The article cites a complex set of factors responsible for the situation: an economy once built around manual labor (for example, coal mining) that has largely lost its industrial base and suffers from a 19% poverty rate, eating habits that have not changed since those days of high-calorie burning work, an over-reliance on fast food, a population convinced that they can't afford to eat more healthfully. And fast food companies take advantage:
Fast food has become a staple, with many residents convinced they can't afford to buy healthier foods, said Keri Kennedy, manager of the state health department's Office of Healthy Lifestyles.

Kennedy said she had just seen a commercial that presented "The KFC $10 Challenge." The fried-chicken chain placed a family in a grocery store and challenged them to put together a dinner for $10 or less that was comparable to KFC's seven-piece, $9.99 value meal.

"This is what we're up against," said Kennedy, noting it's an extremely persuasive ad for a low-income family that is accustomed to fried foods. "I don't know what you do to counter that."
Add in a cultural attitude that does not value exercise or understand the health benefits (I'm guessing that has something to do with a past built on hard physical labor - why would you look at exercise positively when a measure of success was finding a job where you didn't have to do it?), and you have a population having heart attacks in their thirties.
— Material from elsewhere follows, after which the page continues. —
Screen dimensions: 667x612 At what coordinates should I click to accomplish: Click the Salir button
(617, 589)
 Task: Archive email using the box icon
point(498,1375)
The causes of obesity and its attendant health problems go far beyond laziness and lack of discipline. This article helps lay out some of the very complicated and intractable issues behind our nation's health crisis. It's about culture; it's about how society is structured, the built environment in which we live and work. And it's about a country that doesn't provide preventive health care or even basic healthcare necessity for tens of millions of its citizens.